Data records:

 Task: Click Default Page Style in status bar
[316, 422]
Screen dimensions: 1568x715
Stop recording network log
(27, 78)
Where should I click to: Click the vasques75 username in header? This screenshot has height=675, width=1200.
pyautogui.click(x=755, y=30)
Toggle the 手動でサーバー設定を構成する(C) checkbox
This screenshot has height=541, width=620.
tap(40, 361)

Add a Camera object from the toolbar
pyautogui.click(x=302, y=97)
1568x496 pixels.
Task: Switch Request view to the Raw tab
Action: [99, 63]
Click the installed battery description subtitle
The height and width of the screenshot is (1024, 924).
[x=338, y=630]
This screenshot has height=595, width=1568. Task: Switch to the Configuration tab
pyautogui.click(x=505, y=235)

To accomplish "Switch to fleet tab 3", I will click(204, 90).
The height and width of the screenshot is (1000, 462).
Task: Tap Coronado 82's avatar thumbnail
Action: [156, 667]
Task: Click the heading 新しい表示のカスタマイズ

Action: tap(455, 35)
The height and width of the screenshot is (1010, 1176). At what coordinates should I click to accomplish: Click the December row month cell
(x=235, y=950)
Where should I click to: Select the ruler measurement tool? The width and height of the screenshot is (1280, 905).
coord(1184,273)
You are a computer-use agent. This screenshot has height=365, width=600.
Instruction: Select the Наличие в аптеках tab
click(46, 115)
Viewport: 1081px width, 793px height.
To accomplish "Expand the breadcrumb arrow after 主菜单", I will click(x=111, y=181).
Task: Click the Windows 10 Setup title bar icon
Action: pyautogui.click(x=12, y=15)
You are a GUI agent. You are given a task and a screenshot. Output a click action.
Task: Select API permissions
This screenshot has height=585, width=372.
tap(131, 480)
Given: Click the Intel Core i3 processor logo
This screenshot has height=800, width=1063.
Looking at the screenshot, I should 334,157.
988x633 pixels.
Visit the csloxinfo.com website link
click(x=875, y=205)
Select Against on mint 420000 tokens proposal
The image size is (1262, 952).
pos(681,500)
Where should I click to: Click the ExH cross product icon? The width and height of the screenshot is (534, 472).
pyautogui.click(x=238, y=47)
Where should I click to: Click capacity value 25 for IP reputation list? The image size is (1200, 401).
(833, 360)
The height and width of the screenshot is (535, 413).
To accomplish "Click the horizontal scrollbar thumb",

What this task involves: Could you write out, unchanged, the line with "988x633 pixels." and every line after it in the data above?

Result of the exercise:
988x633 pixels.
Visit the csloxinfo.com website link
click(x=875, y=205)
Select Against on mint 420000 tokens proposal
The image size is (1262, 952).
pos(681,500)
Where should I click to: Click the ExH cross product icon? The width and height of the screenshot is (534, 472).
pyautogui.click(x=238, y=47)
Where should I click to: Click capacity value 25 for IP reputation list? The image size is (1200, 401).
(833, 360)
The height and width of the screenshot is (535, 413).
To accomplish "Click the horizontal scrollbar thumb",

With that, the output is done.